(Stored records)
================
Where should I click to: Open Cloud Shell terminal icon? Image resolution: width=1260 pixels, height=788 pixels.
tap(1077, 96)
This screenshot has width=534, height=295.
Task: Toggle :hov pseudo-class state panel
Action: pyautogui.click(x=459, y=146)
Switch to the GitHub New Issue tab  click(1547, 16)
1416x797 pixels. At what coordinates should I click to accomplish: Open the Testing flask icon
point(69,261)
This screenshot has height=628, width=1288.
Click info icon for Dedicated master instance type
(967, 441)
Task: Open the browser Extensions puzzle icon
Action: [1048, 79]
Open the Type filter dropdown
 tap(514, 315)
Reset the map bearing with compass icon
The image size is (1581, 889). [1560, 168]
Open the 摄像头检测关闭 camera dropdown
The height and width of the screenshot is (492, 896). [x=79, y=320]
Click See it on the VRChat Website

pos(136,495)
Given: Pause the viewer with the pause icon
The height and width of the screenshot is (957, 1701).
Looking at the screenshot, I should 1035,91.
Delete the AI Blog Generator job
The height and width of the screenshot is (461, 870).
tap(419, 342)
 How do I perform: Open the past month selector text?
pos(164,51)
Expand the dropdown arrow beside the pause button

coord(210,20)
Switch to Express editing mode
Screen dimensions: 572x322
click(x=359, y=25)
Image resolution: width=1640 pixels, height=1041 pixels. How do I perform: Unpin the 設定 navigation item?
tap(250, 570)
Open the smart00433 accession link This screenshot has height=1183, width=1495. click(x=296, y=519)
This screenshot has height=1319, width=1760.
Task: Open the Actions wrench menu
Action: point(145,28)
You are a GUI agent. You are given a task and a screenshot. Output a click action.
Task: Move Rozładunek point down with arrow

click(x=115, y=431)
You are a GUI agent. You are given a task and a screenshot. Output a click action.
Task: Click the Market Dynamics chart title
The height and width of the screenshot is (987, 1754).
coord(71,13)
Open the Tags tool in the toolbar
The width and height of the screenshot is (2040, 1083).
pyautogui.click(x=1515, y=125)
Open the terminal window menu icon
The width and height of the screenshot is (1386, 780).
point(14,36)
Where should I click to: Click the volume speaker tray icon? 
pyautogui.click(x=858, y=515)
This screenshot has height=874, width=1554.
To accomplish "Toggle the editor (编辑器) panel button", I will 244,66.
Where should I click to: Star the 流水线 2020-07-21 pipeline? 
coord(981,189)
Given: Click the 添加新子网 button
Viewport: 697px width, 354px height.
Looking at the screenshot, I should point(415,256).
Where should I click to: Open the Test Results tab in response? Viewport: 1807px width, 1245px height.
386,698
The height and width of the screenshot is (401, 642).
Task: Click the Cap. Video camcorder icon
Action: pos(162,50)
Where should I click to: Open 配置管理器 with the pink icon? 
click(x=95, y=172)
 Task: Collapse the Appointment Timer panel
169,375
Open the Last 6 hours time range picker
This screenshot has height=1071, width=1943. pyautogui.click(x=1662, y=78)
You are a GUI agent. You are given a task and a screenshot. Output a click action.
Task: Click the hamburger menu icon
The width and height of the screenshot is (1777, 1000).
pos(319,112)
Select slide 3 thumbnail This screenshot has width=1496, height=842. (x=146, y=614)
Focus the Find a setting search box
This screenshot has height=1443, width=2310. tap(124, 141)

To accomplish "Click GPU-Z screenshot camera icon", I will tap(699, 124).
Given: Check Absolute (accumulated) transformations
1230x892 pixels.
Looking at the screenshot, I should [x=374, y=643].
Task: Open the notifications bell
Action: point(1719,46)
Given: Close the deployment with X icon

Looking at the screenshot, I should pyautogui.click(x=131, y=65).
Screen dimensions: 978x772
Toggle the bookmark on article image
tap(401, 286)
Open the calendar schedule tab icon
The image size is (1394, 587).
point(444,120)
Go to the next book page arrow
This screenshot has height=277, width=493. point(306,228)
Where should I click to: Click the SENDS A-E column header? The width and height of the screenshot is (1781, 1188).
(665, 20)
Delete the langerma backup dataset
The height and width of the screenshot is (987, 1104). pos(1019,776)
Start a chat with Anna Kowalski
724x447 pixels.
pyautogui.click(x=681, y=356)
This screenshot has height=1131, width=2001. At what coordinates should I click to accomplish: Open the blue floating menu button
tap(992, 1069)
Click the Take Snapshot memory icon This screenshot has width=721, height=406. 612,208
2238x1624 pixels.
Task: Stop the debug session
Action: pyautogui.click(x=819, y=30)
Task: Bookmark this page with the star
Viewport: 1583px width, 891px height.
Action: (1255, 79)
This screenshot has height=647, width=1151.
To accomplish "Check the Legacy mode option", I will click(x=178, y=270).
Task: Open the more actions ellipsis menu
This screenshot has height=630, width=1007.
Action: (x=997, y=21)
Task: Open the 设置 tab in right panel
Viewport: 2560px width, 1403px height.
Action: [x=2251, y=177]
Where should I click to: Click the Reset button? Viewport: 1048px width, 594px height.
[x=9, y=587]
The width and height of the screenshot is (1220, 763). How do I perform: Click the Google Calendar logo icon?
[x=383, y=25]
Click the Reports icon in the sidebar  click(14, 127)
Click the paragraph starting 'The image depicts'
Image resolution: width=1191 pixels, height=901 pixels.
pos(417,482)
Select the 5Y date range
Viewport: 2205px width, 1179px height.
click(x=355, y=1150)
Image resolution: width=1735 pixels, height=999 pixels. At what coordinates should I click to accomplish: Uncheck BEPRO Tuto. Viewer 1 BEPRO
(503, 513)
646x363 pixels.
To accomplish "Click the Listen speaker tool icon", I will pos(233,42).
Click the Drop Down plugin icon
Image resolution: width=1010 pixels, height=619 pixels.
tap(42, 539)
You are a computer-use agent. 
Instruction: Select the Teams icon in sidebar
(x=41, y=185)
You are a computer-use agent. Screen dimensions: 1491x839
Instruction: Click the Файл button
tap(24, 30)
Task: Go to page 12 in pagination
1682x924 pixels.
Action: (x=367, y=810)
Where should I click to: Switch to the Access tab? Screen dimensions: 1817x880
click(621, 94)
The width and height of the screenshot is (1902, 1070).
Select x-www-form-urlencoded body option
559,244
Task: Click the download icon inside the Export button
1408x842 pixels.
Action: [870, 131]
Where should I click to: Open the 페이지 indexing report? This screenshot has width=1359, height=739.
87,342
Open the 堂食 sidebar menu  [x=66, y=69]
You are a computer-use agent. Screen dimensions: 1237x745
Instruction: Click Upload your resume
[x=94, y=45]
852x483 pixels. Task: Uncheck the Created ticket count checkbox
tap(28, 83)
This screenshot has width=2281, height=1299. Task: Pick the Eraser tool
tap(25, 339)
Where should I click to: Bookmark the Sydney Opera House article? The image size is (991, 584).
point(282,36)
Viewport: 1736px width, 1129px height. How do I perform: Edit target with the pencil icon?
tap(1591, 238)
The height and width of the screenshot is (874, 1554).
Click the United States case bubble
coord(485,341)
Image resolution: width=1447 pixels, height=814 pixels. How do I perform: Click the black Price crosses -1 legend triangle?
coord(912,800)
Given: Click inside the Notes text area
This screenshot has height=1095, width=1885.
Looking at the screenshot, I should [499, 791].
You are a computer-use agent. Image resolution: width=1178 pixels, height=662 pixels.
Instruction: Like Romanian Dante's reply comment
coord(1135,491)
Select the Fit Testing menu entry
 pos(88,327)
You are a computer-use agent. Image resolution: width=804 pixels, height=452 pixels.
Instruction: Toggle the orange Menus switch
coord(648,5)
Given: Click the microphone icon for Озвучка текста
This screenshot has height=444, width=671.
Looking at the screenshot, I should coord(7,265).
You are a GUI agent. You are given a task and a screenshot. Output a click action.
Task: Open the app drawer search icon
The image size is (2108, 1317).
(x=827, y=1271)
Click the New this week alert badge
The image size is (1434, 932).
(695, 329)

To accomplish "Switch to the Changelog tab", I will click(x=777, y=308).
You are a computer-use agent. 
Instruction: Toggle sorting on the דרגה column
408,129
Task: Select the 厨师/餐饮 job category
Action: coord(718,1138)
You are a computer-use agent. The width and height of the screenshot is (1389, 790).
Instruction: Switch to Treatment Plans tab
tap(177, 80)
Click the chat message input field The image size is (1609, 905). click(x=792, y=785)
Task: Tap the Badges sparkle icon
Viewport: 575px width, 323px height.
================
→ **The problem**: What is the number of lines above that contain "will"? Answer with that number only.

→ **Response for this exercise**: 5